## 本文
%%

説明

内容物付着防止蓋材およびその製造方法

【課題】主としてヨーグルト包装用の容器に適用される蓋材であって、ヒートシール性、密封性を良好に維持しながら、蓋の裏面に内容物であるヨーグルトが付着するのを効果的に防止しうるものとする。
【解決手段】基材層1に積層された熱封緘層5の外面に別途付着防止層6を形成する。該付着防止層6はエチレン−不飽和エステル共重合体等からなる熱可塑性樹脂バインダーと疎水性湿式シリカ微粒子との混合組成物で構成したものとする。

【発明の詳細な説明】
【技術分野】
【0001】
本発明は、主として食品類の包装用容器に適用されるヒートシール蓋材、更に具体的には、ヨーグルト、ゼリー、プリン、ジャム、カフェラッテ等の包装用のカップ状容器に適用される内容物付着防止性を備えた蓋材およびその製造方法に関する。
【背景技術】
【0002】
この種の熱封緘用の蓋材は、例えば、基材フィルムとアルミニウム箔との積層からなる基材層のアルミ箔面側に、中間樹脂層を介してヒートシール層、即ち熱封緘層を設けたものとなされ、ヨーグルト等の被包装物を充填したカップ状の容器本体の上面開口に被せて、周縁部を容器本体の上縁フランジ部上に熱融着することによって密封包装物を形成するものとなされている。
【0003】
従って、かかる蓋材においては、良好なヒートシール性、密封性と、開封時のための適当な易剥離性が求められるのと同時に、内容物の非付着性、即ち容器の内面側の蓋材裏面に内容物が付着するのを防止しうるものであることが望まれる。蓋材の裏面に内容物が付着すると、開封時に手指や衣服、あるいは周辺を汚すおそれがあると共に、内容物の棄損による無駄を生じ、あるいは付着物を剥がし取る手間がかかり、更には不潔感を催す等の不利益を生じるためである。
【0004】
そこで、従来、内容物付着防止性能を備えた蓋材について、下記特許文献1〜6に示されるような種々の提案がなされてきた。
【先行技術文献】
【特許文献】
【0005】
【特許文献1】特開2002−37310号公報
【特許文献2】特開2007−153385号公報
【特許文献3】特開2008−100736号公報
【特許文献4】特開2009−73523号公報
【特許文献5】特開2009−241943号公報
【特許文献6】特許第4348401号公報
【0006】
上記特許文献1〜3に示す先行技術は、基材の片面の熱封緘層に、付着防止効果を有する非イオン界面活性剤又は疎水性添加物、あるいはワックス等を添加するものであり、熱封緘層そのものに付着防止性能を付与しようとしているものであるが、いずれも未だ所期する内容物付着防止効果の点で不満足なものでしかなかった。

%%

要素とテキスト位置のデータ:

%%

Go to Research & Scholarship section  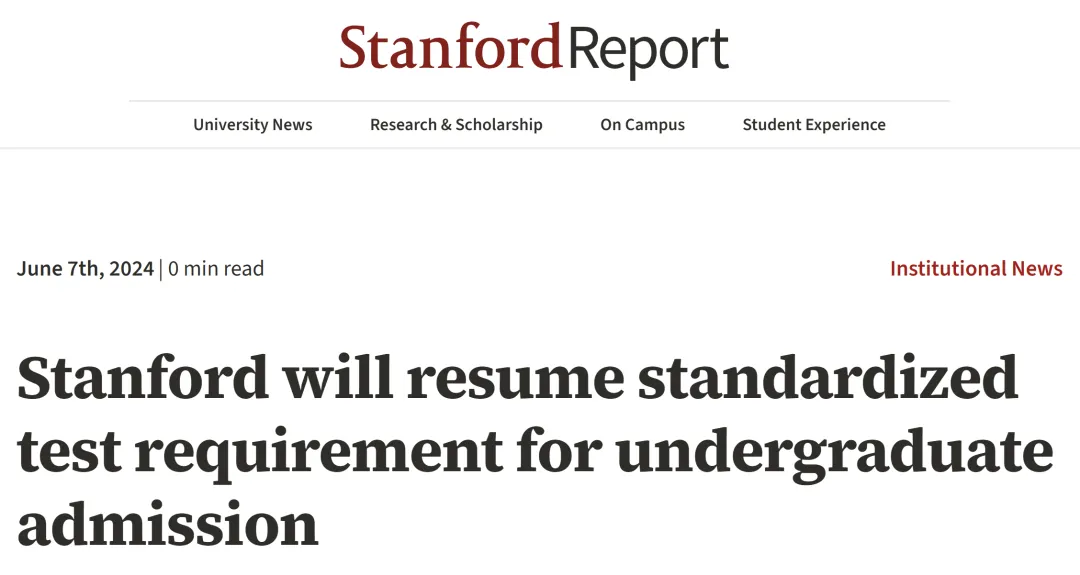tap(456, 125)
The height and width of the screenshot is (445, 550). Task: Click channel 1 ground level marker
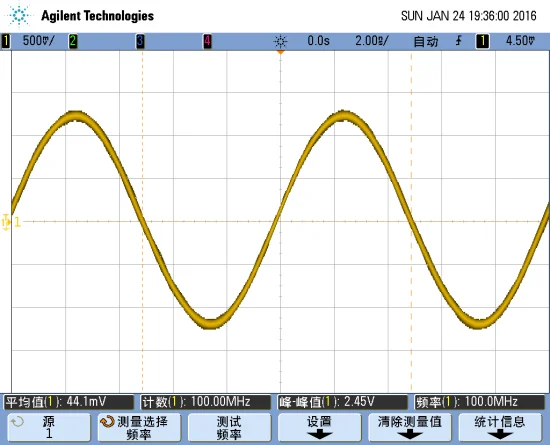(6, 222)
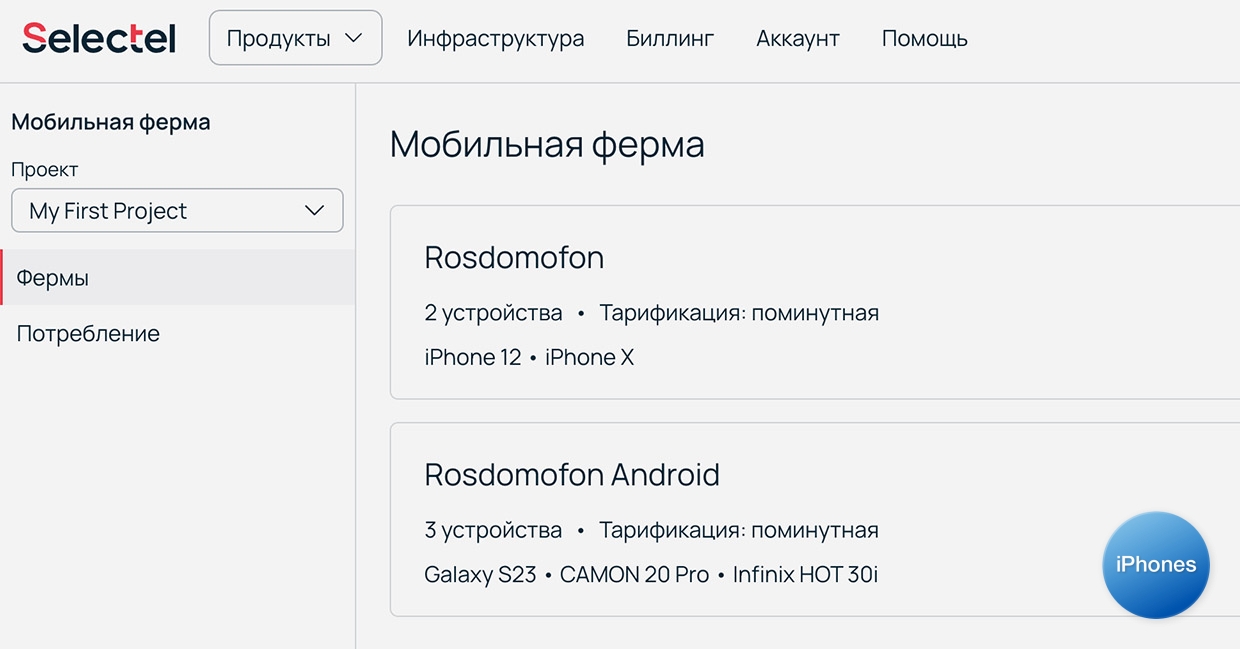Open the Инфраструктура menu
Screen dimensions: 1240x649
tap(495, 39)
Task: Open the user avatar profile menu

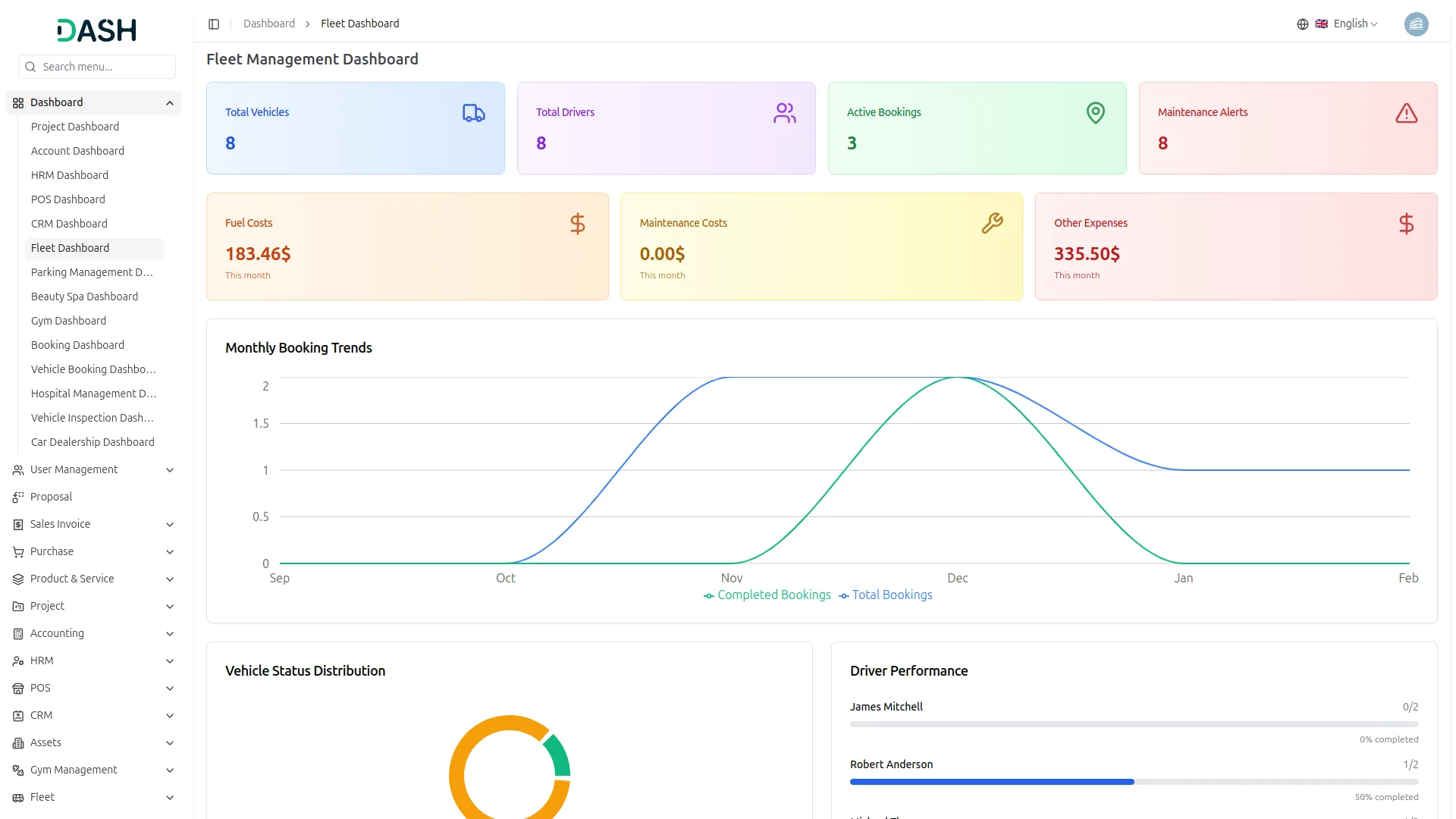Action: 1416,24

%%

## 実施する作業
(a) 記録のうち「The height and」を含む行から記録の末尾までを、空行を除いた番号付きリストに変換してください。画像は出力に含めないでください。
(b) 内容物付着防止蓋材に関する文章を、最後の文の後から続けて書いてください。
内容物付着防止蓋材に関する文章と記録は、互いに独立した別々の資料です。

## 出力結果
(a)
1. The height and width of the screenshot is (445, 550). Task: Click channel 1 ground level marker
2. (6, 222)
3. Open the Инфраструктура menu
4. Screen dimensions: 1240x649
5. tap(495, 39)
6. Task: Open the user avatar profile menu
7. Action: 1416,24

(b)
【0007】
また、特許文献4〜5の先行技術は、熱封緘層の外面(容器側の面)に、別途内容物付着防止層を付加形成するというものであり、該付着防止層をワックスと、その中に分散された固体微粒子充填剤との組成物で構成するものである。これらの先行技術は、前記特許文献1〜3の先行技術に比べて内容物付着防止効果は一段と改善されるが、それでも未だ十分とはいえないのに加えて、ワックス中に充填剤を分散させているものであるため、熱封緘層のヒートシール性に悪影響を及ぼして密封性が不安定なものになりやすい懸念があった。
【0008】
更に、特許文献6に示される先行技術は、熱封緘層の外面に、極めて微細な疎水性シリカ等の酸化物微粒子による三次元網目状構造の多孔質層を形成するというものである。
【0009】
この先行提案技術では、上記多孔質層のもつ超撥水レベルの極めて優れた撥水性により、内容物付着防止効果の点では非常に優れた効果を奏するものの、極めて微細な疎水性シリカ等の酸化物微粒子による三次元網目状構造の多孔質層のそれ自体が組織的に脆い上に、隣接する下地側の熱封緘層との密着力にも劣るため、多孔質層の部分剥離や脱落を生じ易く、包装内容物への異物混入のおそれを生じ衛生上も好ましいものではなかった。
【0010】
加えて、酸化物微粒子からなる上記多孔質層がヒートシール部において夾雑物となるため、上記酸化物微粒子の塗布ムラにも起因して、シール部の全周に亘って安定した均一な封止密着強度、耐剥離強度を得難く、蓋材のスムーズな易開封性が阻害されるおそれがあった。
【0011】
上記のような問題点に対し、本発明者らは、先の出願(特願2010−052794号)において、超微細な一次粒子の融着凝集粒子からなる乾式シリカに代表される疎水性無機微粒子を熱可塑性樹脂バインダーとの混合物として用い、この混合組成物をもって熱封緘層上に付着防止層を塗工形成することにより、バインダー樹脂によって無機微粒子相互間の結合力を高め、かつ熱封緘層との密着力も向上するという改善技術を提案したところである。
【0012】
この先行提案技術は、所期目的の達成のためには十分な有効性を有するものであった。
【0013】
しかしながら一方で、当該先行提案技術に則って行う蓋材の実生産の場面において、無機微粒子の均一な拡散を得るために必須の撹拌を伴う前記混合組成物による分散コート液の調製、その均一な塗布、塗布後の乾燥等の各工程において相当厳密な条件管理を必要とし、僅かな工程管理条件の逸脱によっても付着防止層に所期する付着防止性能が得られなくなってしまうおそれがあるという難点があることが判明してきた。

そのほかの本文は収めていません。